The trouble with talking about a discrete movement in pop music is that there's only so much one can say; and more often than not, what one can say is probably a woeful generalization. Take, for example, Andy Cabic of Vetiver. Willfully nebulous though it may be, there's probably no current movement more discrete than the quote-unquote "freak folk" Cabic and his more famous friend, Devendra Banhart, have been slowly and steadily bringing to the indie limelight since 2002 or so. It can be traced to just two record labels (first Michael Gira's Young God Records, and now Cabic's and Banhart's own Gnomonsong imprint) and a small handful of musical influences: British folk, pre-glam Marc Bolan, the Incredible String Band. But while it would be easy enough to begin this review simply by rattling off Cabic's various indie folk credentials, or perhaps engaging in a side-by-side beard comparison with Devendra, that wouldn't give much of an idea about To Find Me Gone as an album, now would it?

So instead, I'll just say that To Find Me Gone - the second full-length by Vetiver, and the first since they became almost a household (or at least dorm room) name - is both exactly what you might expect from the movement of its origin, and a hell of a lot different. The acoustic, spidery instrumentation and Eastern textures of latter-day freak-folk albums like Cripple Crow and Feathers are all present and accounted for; in this case as early as opening track "Been So Long," which blooms from a simple pattern of tamboura drone, ethereal backing vocals and deliberate hand percussion like a time-lapsed flower. What's missing - or more neutrally, the area where Cabic makes his departure from form most felt - is the sprawling, communal feel of those aforementioned records and others. Freak-folk, in general, tends to put equal emphasis on both sides of the hyphen, breeding music which sounds casual, recreational, almost incidental in its creation. Tin Pan Alley, it ain't. But with his latest Vetiver release, Cabic is branching out into a new kind of songwriting, one which sounds at least as much at home in the studio as on the festival stage. In short, he's turning into a bit of a - gulp - professional.

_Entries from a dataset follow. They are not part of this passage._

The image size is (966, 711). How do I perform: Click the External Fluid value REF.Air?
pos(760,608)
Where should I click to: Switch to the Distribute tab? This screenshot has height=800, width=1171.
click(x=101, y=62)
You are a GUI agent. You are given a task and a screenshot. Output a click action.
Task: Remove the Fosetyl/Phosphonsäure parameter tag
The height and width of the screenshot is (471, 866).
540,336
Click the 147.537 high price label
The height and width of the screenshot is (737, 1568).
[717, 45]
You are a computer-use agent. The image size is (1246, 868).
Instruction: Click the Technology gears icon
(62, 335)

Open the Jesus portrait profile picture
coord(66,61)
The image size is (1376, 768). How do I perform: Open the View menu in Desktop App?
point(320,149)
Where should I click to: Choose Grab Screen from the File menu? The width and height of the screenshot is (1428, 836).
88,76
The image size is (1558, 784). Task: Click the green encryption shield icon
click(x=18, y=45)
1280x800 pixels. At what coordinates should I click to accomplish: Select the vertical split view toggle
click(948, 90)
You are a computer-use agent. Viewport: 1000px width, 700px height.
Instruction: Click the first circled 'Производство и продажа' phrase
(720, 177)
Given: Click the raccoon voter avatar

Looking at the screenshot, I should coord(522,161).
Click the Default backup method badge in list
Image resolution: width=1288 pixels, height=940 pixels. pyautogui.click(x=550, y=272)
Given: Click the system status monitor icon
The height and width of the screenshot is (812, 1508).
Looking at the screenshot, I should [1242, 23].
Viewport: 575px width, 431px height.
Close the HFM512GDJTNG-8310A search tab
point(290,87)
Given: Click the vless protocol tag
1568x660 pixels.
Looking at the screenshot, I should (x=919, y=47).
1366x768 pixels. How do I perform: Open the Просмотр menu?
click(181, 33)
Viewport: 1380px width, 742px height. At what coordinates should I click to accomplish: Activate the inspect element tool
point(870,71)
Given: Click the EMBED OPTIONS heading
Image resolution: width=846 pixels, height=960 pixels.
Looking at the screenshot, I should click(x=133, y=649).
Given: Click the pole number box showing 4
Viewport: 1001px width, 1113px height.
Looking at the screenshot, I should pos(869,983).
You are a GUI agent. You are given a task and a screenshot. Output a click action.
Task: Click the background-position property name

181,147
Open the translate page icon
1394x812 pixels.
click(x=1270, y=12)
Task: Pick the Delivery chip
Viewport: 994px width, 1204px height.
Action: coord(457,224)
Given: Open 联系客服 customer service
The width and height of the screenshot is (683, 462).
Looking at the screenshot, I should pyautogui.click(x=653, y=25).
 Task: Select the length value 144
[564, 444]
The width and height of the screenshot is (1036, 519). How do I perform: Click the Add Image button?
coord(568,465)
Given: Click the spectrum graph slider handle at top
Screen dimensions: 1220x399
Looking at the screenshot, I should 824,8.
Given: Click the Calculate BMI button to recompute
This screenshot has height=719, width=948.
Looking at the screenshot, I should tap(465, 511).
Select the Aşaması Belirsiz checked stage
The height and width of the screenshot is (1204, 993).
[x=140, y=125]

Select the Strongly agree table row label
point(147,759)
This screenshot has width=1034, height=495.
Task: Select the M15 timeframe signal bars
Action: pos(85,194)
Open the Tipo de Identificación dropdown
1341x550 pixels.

Which, by the way, is not in the least meant as a slight. If Banhart will always have the edge on his frequent musical partner in terms of pure wild-eyed oddness, then Cabic is the McCartney to his Lennon in the best possible way: he inhabits the same musical space, sharing influences and backgrounds as well as the occasional chord-change trick, but his quirks are less thorny, more tempered, and ultimately, a lot more accessible. There's no Bolanesque mewling to be found on this disc (except that which is contributed by Devendra himself, on closing duet "Down at El Rio"); instead, Cabic's voice is as pleasing and smooth as Egyptian cotton, coming off like a blissed-out Elliott Smith on the hushed Americana prowl "You May Be Blue" and like a more mannered Ryan Adams on the gently cascading "I Know No Pardon." He even finds the time to contribute what could arguably be freak-folk's most potentially marketable single yet: a warm, playful, and just the slightest bit askew love song called "Idle Ties." And with its wispy vocals and lightly plucked banjo, "Red Light Girls" sounds a lot closer to that friendlier, prettier face of indie folk, Sufjan Stevens, than anything Gnomonsong has released yet...that is, until about the four-and-a-half minute mark, when the song explodes into a squall of fuzzed-out Lou Reed guitar noodling and double-time drums.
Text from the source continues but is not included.